Mars Exchange
The Science of Screening Astronauts

The Science of Screening Astronauts

by Vince on Wednesday, 27th May 2015 in Astronaut Selection, Inside 360, People, Norbert Kraft

Mars One received more than 200,000 applicants, and screened them to 1,000-plus in a short time. How was this done? Chief Medical Officer Norbert Kraft, MD, developed the Mars One candidate screening process. He worked for the Japanese space agency, collaborated with the Russian space agency, and worked at NASA before joining Mars One. In this and two subsequent stories, Dr. Kraft describes the process.

First Selection Round

Mars One started with 202,586 applicants in 2013, which is a lot! These 202,586 individuals filled out the online registration, which included a confirmation of their email address, country of residence, and date of birth. Additionally, each and every individual agreed to the legal terms and conditions of the Mars One astronaut application program, thereby officially agreeing to be part of Mars One’s astronaut selection program. The application procedure contained a number of hurdles that applicants had to overcome to show their commitment to the mission to Mars. The first was a payment of a small administration fee. The amount of the fee paid by the applicant was calculated based on the GDP of the country of residence, ranging from 5 USD (for applicants who reside in Afghanistan, Burundi, Central African Republic, Congo, Eritrea, Liberia, Madagascar, Malawi, Niger, Somalia, Togo, Tokelau, and Zimbabwe), up to 73 USD (for people who reside in Qatar). These funds were used to pay application management costs and moderation of the applicant website.

## REQUIREMENT
Copy out the part of the Mars One screening article that opens with the words containing "by Vince on" and closes with "describes the process.", renaming "Chief Medical Officer" to "Medical Director".

## Dataset entries
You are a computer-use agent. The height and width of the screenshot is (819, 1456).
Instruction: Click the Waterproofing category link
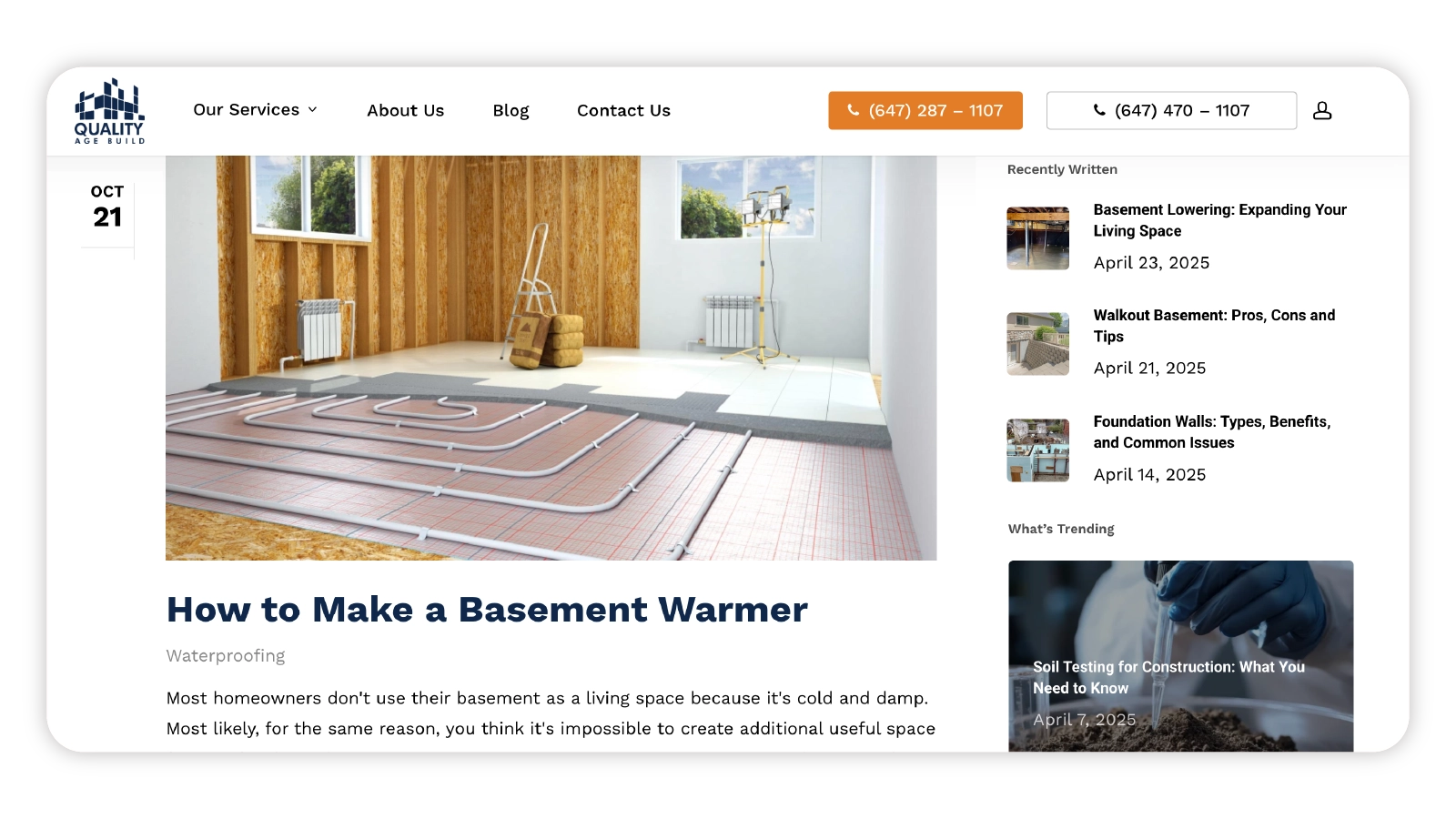coord(225,655)
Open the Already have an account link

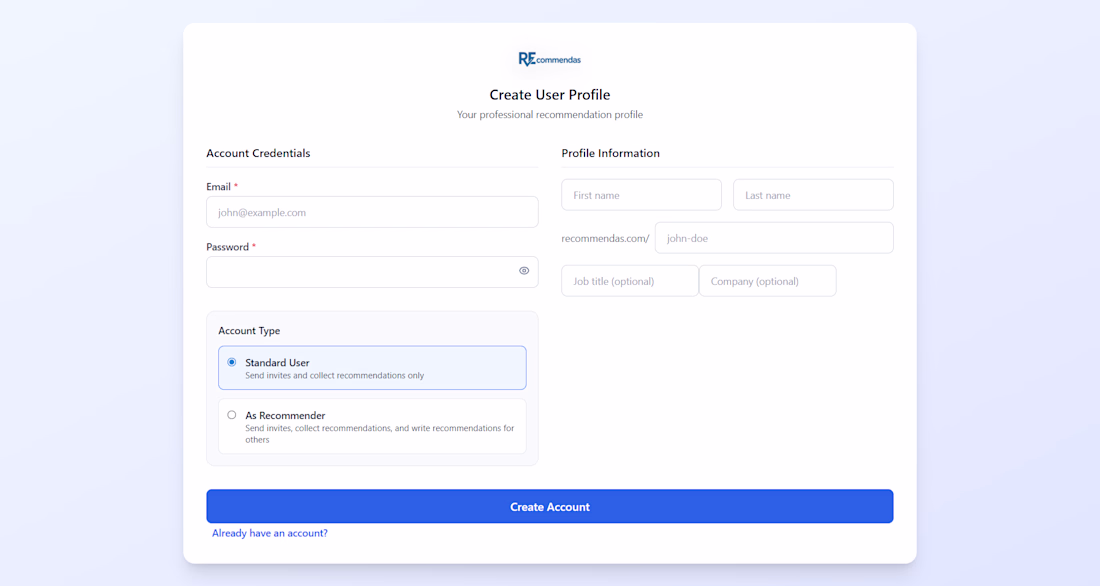(270, 533)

## SOLVED EXERCISE
by Vince on Wednesday, 27th May 2015 in Astronaut Selection, Inside 360, People, Norbert Kraft

Mars One received more than 200,000 applicants, and screened them to 1,000-plus in a short time. How was this done? Medical Director Norbert Kraft, MD, developed the Mars One candidate screening process. He worked for the Japanese space agency, collaborated with the Russian space agency, and worked at NASA before joining Mars One. In this and two subsequent stories, Dr. Kraft describes the process.